EBV-Infection in Cardiac and Non-Cardiac Gastric Adenocarcinomas is Associated with Promoter Methylation of p16, p14 and APC, but not hMLH1

Helene Geddert,1 Axel zur Hausen,2 Helmut E. Gabbert,1 and Mario Sarbia3

1Institute of Pathology, University Hospital of Düsseldorf, Düsseldorf, Germany
2Institute of Pathology, University Hospital of Freiburg, Freiburg, Germany
3Institute of Pathology, Technical University of Munich, Munich, Germany

Copyright © 2010 Hindawi Publishing Corporation and the authors. This is an open access article distributed under the Creative Commons Attribution License, which permits unrestricted use, distribution, and reproduction in any medium, provided the original work is properly cited.

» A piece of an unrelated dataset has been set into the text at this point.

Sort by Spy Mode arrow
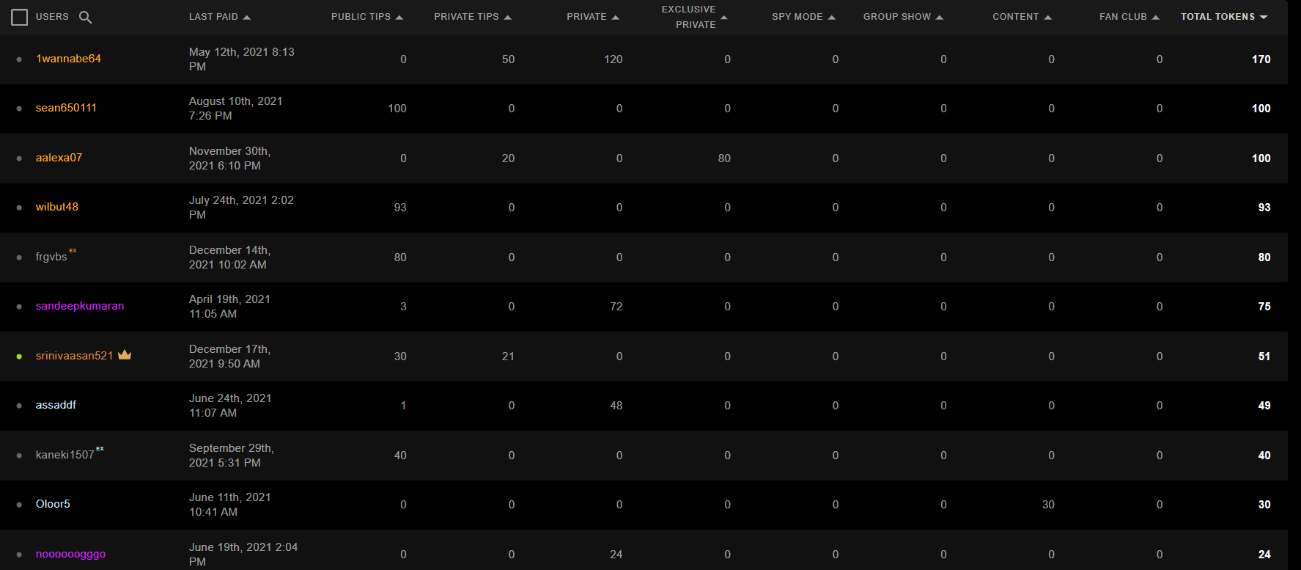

Background: Epstein–Barr virus (EBV)-associated gastric carcinomas (GC) constitute a distinct clinicopathological entity of gastric cancer. In order to determine underlying distinct aberrant promoter methylation we tested cardiac and non-cardiac GC with regard to the presence of EBV.

Methods: One hundred GC were tested by RNA-in situ hybridization for the presence of EBV by EBV-encoded small RNA (EBER). Aberrant promoter methylation was investigated by methylation-specific real-time PCR for p16, p14, APC and hMLH1. P16 protein expression was assessed by immunohistochemistry.

Results: In our selected study cohort, EBER-transcripts were detected in 19.6% (18/92) of GC. EBV-positive GC revealed significantly more often gene hypermethylation of p16, p14 and APC (p < 0.0001, p < 0.0001 and p = 0.02, respectively) than EBV-negative GC. The majority of GC with p16 hypermethylation showed a p16 protein loss (22/28). In contrast, no correlation between the presence of EBV and hMLH1 hypermethylation was found (p = 0.7). EBV-positive GC showed a trend towards non-cardiac location (p = 0.06) and lower stages (I/II) according to the WHO (p = 0.05).

Conclusion: Hypermethylation of tumor suppressor genes is significantly more frequent in EBV-associated GC compared to EBV-negative GC. Our data add new insights to the role of EBV in gastric carcinogenesis and underline that EBV-associated GC comprise a distinct molecular-pathologic as well as a distinct clinicopathological entity of GC.